Stored items
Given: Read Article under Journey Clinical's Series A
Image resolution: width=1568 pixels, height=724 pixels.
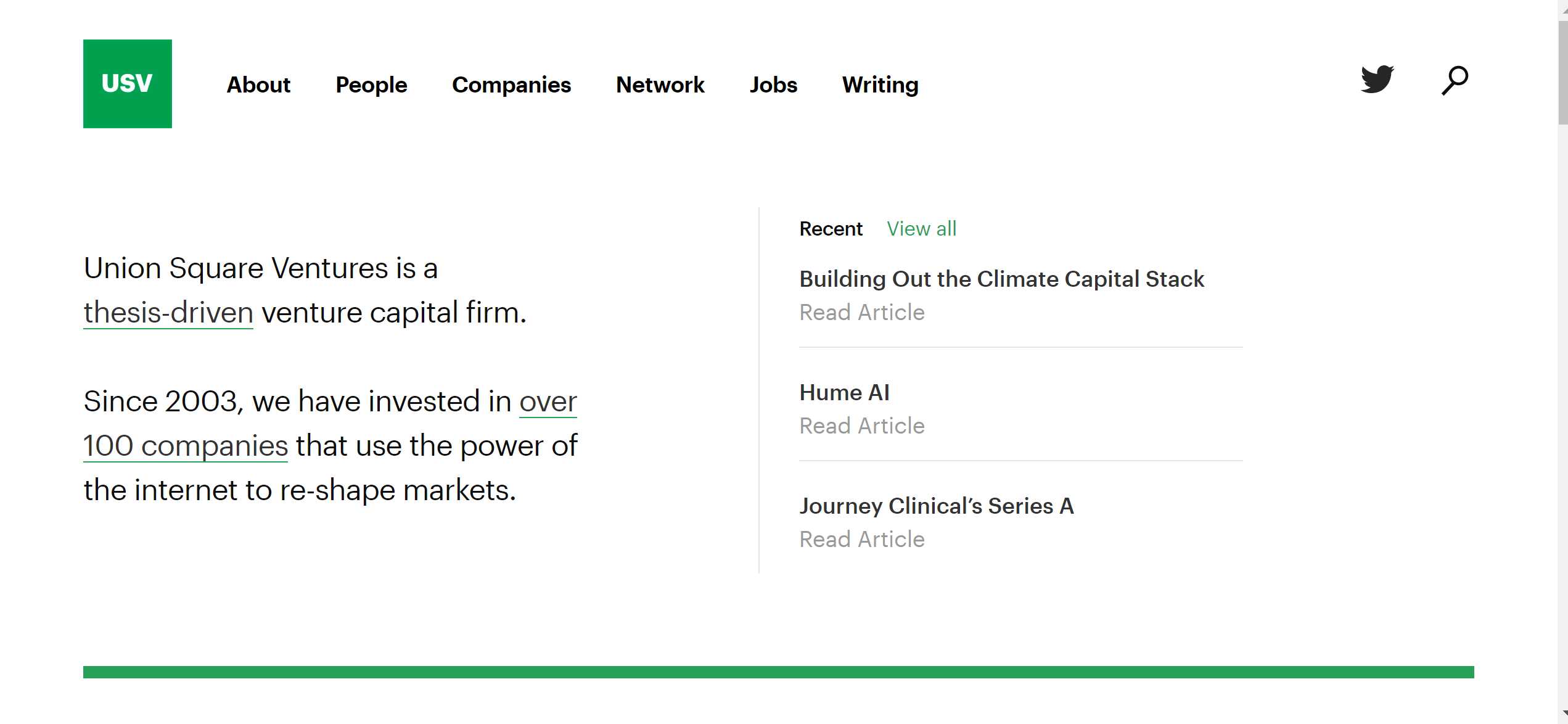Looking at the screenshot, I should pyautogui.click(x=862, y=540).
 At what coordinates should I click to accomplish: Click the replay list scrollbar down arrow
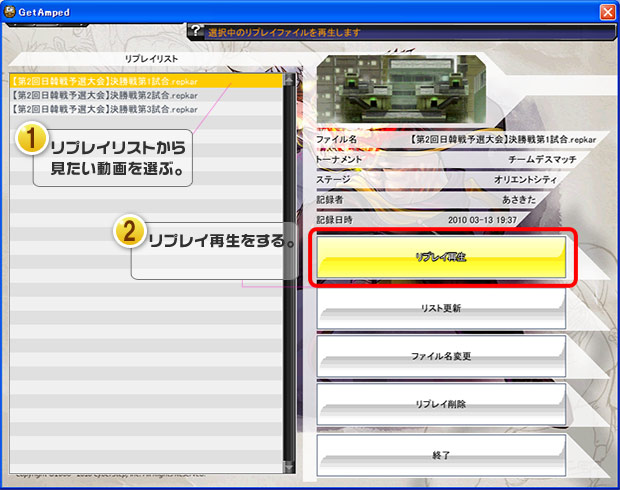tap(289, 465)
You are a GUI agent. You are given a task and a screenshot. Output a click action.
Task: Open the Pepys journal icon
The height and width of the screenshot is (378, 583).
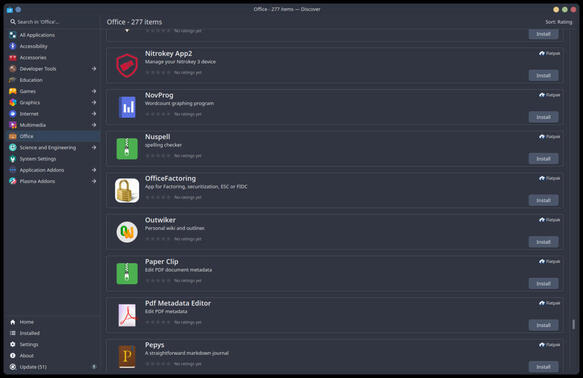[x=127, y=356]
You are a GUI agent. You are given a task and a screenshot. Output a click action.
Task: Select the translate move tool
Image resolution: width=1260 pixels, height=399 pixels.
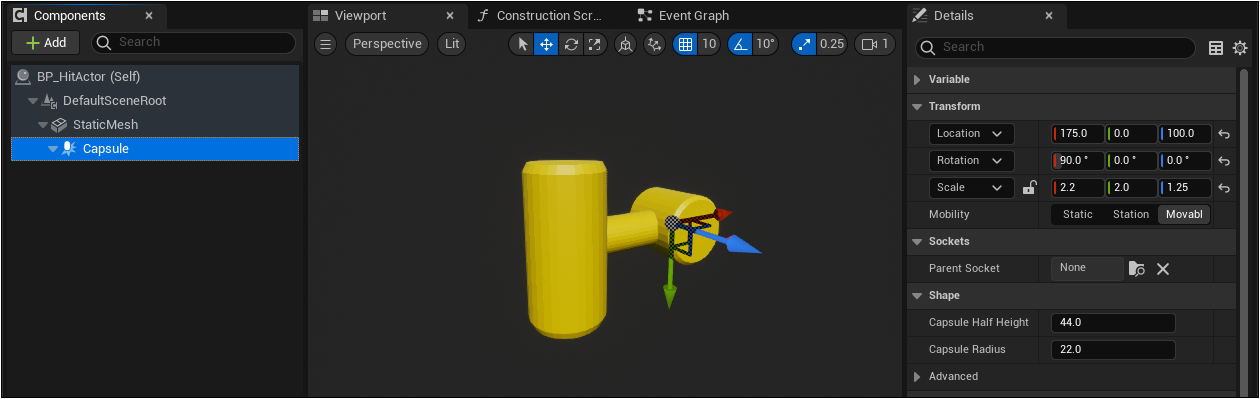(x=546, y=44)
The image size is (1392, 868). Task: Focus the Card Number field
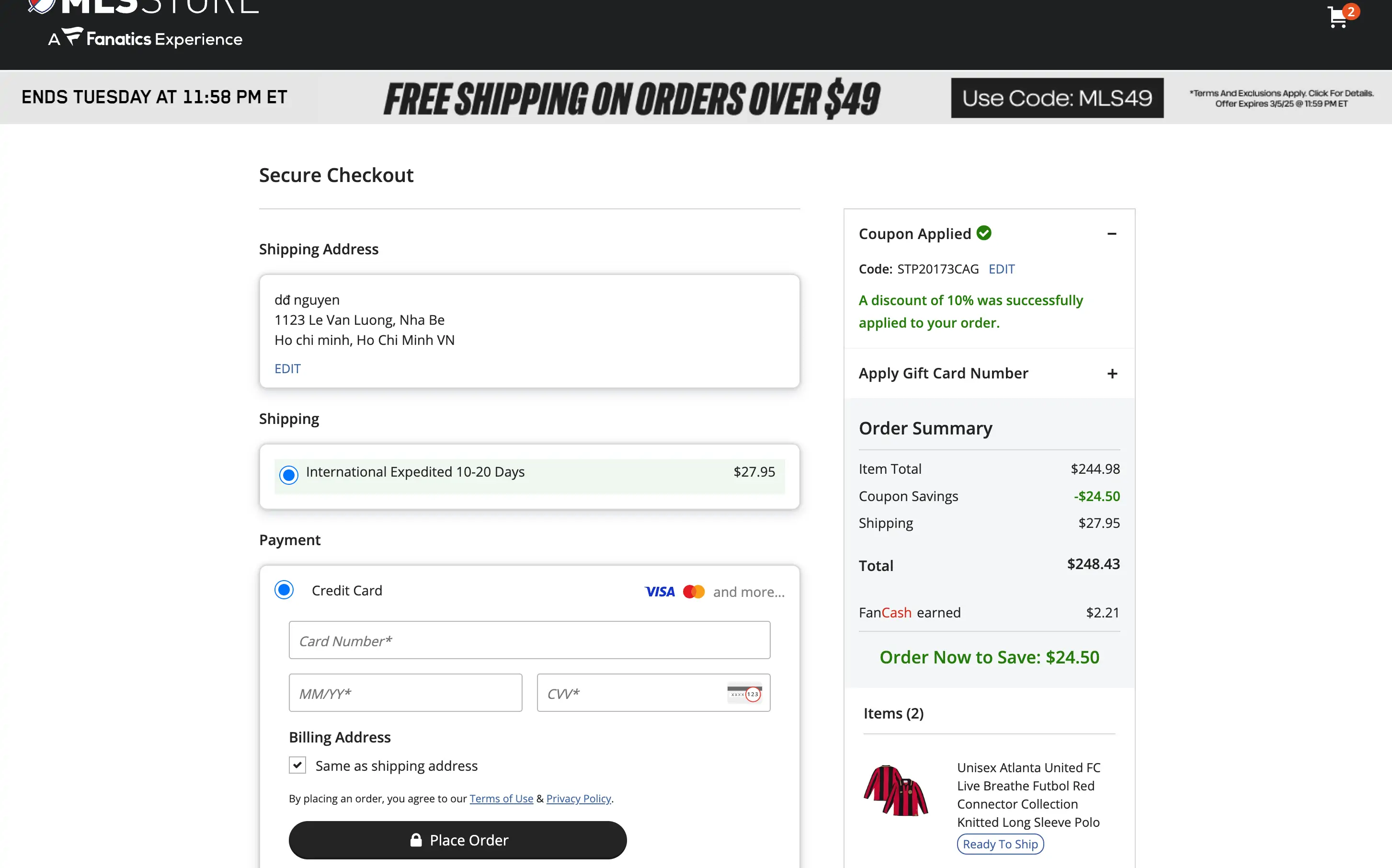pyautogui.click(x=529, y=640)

- PROBLEM TO WORK ON: Exactly the lines from the one with "The height and" through the end of the entries above must be written out, and no pictures may be included.

- SOLUTION FOR THIS EXERCISE:
The height and width of the screenshot is (378, 583).
[x=127, y=356]
You are a GUI agent. You are given a task and a screenshot. Output a click action.
Task: Select the translate move tool
Image resolution: width=1260 pixels, height=399 pixels.
(x=546, y=44)
The image size is (1392, 868). Task: Focus the Card Number field
pyautogui.click(x=529, y=640)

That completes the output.